ASSIGNED TASK
All entries should be copied exactly, none left out.

** SUPPLIED DATA follows **

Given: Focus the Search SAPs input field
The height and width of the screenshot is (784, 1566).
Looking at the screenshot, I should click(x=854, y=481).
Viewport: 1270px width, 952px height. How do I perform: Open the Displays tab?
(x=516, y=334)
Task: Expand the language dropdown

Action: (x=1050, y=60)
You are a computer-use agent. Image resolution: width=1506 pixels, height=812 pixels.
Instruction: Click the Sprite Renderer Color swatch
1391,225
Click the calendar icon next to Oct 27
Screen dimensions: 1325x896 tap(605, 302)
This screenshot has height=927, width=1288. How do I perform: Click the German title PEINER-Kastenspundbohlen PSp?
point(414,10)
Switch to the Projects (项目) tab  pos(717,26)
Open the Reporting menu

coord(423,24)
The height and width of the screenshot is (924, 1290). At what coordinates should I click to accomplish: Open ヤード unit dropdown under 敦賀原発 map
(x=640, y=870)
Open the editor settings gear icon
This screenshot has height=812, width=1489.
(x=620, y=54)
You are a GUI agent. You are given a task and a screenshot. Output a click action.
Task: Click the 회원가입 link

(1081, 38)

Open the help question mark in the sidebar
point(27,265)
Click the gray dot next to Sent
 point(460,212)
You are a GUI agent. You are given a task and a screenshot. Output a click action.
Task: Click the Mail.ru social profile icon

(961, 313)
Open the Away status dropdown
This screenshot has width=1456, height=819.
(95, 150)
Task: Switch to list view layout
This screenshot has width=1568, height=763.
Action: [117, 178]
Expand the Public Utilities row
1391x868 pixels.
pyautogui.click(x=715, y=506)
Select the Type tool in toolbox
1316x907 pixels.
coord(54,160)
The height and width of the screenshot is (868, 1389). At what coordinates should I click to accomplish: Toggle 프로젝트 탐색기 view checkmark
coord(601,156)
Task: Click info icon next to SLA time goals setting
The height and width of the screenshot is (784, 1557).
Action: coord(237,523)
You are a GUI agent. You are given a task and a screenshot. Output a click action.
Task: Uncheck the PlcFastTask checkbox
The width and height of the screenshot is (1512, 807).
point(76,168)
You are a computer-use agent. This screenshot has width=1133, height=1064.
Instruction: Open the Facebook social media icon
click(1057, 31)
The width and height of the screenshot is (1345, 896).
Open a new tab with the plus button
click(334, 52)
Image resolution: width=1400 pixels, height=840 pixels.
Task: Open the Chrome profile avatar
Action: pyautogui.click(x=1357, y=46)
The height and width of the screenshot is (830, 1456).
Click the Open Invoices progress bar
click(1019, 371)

** End of SUPPLIED DATA **

ANSWER BELOW
Given: Focus the Search SAPs input field
The height and width of the screenshot is (784, 1566).
Looking at the screenshot, I should click(x=854, y=481).
Viewport: 1270px width, 952px height. How do I perform: Open the Displays tab?
(x=516, y=334)
Task: Expand the language dropdown

Action: (x=1050, y=60)
You are a computer-use agent. Image resolution: width=1506 pixels, height=812 pixels.
Instruction: Click the Sprite Renderer Color swatch
1391,225
Click the calendar icon next to Oct 27
Screen dimensions: 1325x896 tap(605, 302)
This screenshot has height=927, width=1288. How do I perform: Click the German title PEINER-Kastenspundbohlen PSp?
point(414,10)
Switch to the Projects (项目) tab  pos(717,26)
Open the Reporting menu

coord(423,24)
The height and width of the screenshot is (924, 1290). At what coordinates should I click to accomplish: Open ヤード unit dropdown under 敦賀原発 map
(x=640, y=870)
Open the editor settings gear icon
This screenshot has height=812, width=1489.
(x=620, y=54)
You are a GUI agent. You are given a task and a screenshot. Output a click action.
Task: Click the 회원가입 link

(1081, 38)

Open the help question mark in the sidebar
point(27,265)
Click the gray dot next to Sent
 point(460,212)
You are a GUI agent. You are given a task and a screenshot. Output a click action.
Task: Click the Mail.ru social profile icon

(961, 313)
Open the Away status dropdown
This screenshot has width=1456, height=819.
(95, 150)
Task: Switch to list view layout
This screenshot has width=1568, height=763.
Action: [117, 178]
Expand the Public Utilities row
1391x868 pixels.
pyautogui.click(x=715, y=506)
Select the Type tool in toolbox
1316x907 pixels.
coord(54,160)
The height and width of the screenshot is (868, 1389). At what coordinates should I click to accomplish: Toggle 프로젝트 탐색기 view checkmark
coord(601,156)
Task: Click info icon next to SLA time goals setting
The height and width of the screenshot is (784, 1557).
Action: coord(237,523)
You are a GUI agent. You are given a task and a screenshot. Output a click action.
Task: Uncheck the PlcFastTask checkbox
The width and height of the screenshot is (1512, 807).
point(76,168)
You are a computer-use agent. This screenshot has width=1133, height=1064.
Instruction: Open the Facebook social media icon
click(1057, 31)
The width and height of the screenshot is (1345, 896).
Open a new tab with the plus button
click(334, 52)
Image resolution: width=1400 pixels, height=840 pixels.
Task: Open the Chrome profile avatar
Action: pyautogui.click(x=1357, y=46)
The height and width of the screenshot is (830, 1456).
Click the Open Invoices progress bar
click(1019, 371)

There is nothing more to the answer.